2021-06-29 Reply Admin

Actually, one of the worst ideas is to parse (and output anywhere except read-only UI) numbers in locale-specific format

That's an extremely Anglo attitude. If your users are 70-year-old grannies volunteering for a French or German charity, they will enter their prices with a decimal comma, and your lack of flexibility is your fault, not theirs.

2021-06-29 Reply Admin

'Zactly. The problem is dealing with user input, not output.

Especially in a world powered by JSON, etc., everything is explicitly string-ified somewhere in the transmission chain and needs to be reliably de-stringified for use as a numeric value. So you're either parsing locale-aware in the browser to get a numeric value to then inject into your JSON or whatever as a invariantly-cultured stringified numeric, or your passing it to the server as-keystroked, and doing the locale-aware conversion there.

2021-06-29 Reply Admin

Don't you mean "brillant"?

(Autocorrect has a lot to answer for though!)

2021-06-29 Reply Admin

Ah, 2017. The far-off time of the Trump administration.

2021-06-29 Reply Admin

Given that there are constants defined for DOT and COMMA (and SPACE, and DASH, and who knows what else), and that the DOT is referred to in the original comments as a "decimal separator", I have a feeling that whoever originally wrote this code had localization in mind. But as these things usually go, it was never fully implemented, and as the code rolled from "current" to "legacy" and that dev moved on to his next gig, the localization hooks were simply forgotten.

2021-06-29 Reply Admin

Legacy code often means what was written under a previous management structure - "that was written by IT Business Financials, but you're now Business Financials (IT) and company policy is that each team is only responsible for their own code as there's different practices in use"

2021-06-29 Reply Admin

And what if the customer happened to have a name with a numeral inside it? Like, say, "X Æ A-12" . Not that anyone would ever do that. And don't even get me started on little Bobby Tables.

2021-06-29 Reply Admin

Yeah, ok, so the big complication is they don't know whether to resolve a DOT/SPACE/COMMA as a decimal point or not and so they're trying to infer it based on the number of digits following said character. Hence, the 2-digit limit imposed for decimals - a crux of the approach which was broken by the next developer.

So, the question is, how would you attempt to parse a localized number if you don't know the locale?

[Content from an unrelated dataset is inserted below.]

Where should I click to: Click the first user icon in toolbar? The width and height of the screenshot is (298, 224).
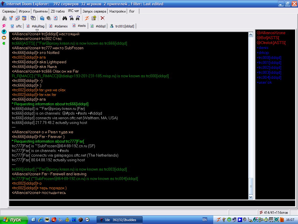(4, 18)
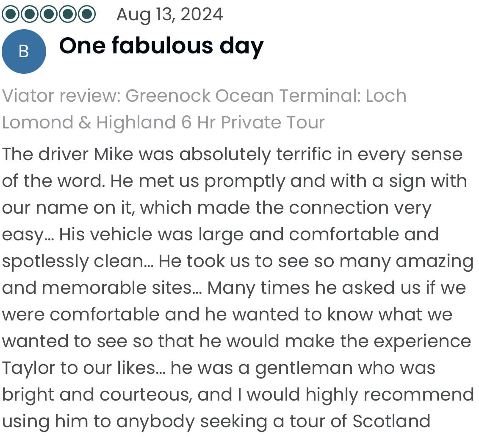Click the review date Aug 13, 2024
The image size is (479, 440).
[169, 15]
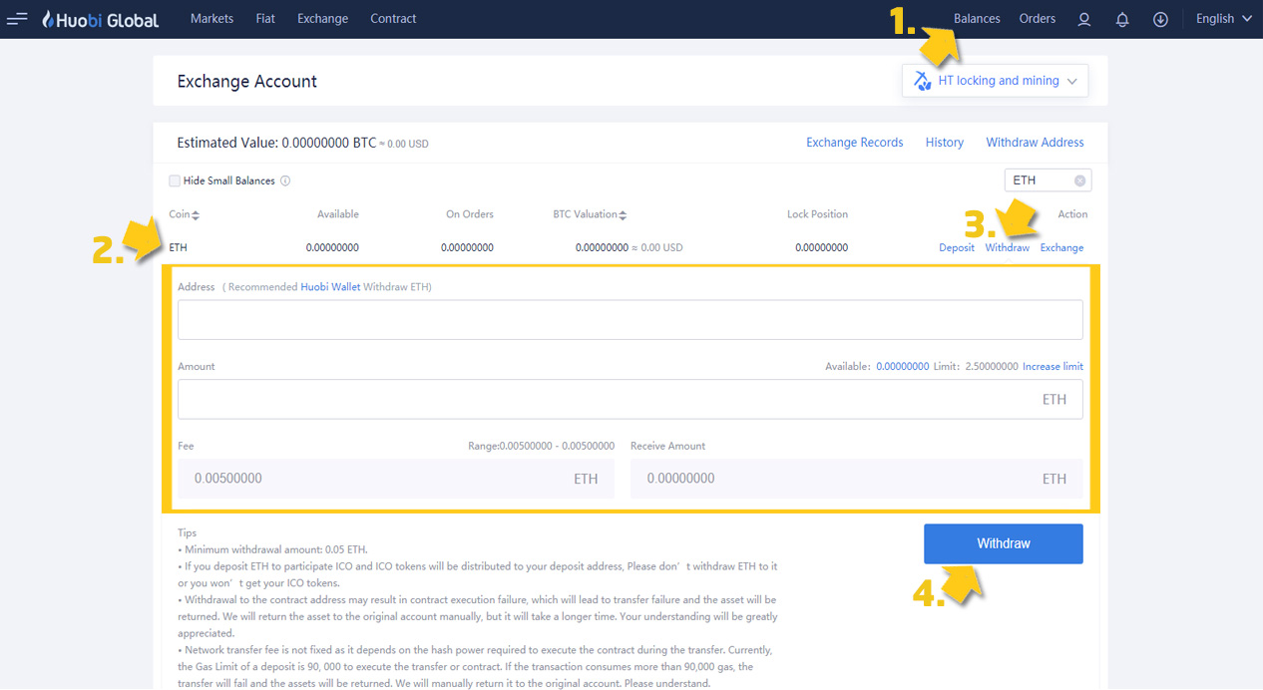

Perhaps that's the problem they were trying to solve... In truth, it would require some external mechanism, which maybe they asked for just to get shot down.

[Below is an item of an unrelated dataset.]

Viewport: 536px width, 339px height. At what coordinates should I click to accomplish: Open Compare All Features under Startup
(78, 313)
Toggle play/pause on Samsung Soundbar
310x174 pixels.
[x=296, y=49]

Ex: "453.451" vs "453,451" - impossible to distinguish without more info - unless you want to be Bayesian about it and work with other numerical entries, where some of them can be determined to definitely be of one locale type (or erroneous entries, hence the Bayesian/statistical component).

Ex: 453.451 <- indeterminable 97,4849 <- leaning towards Euro-style, but could be an error 45.1 <- leaning towards US-style, but could be an error etc...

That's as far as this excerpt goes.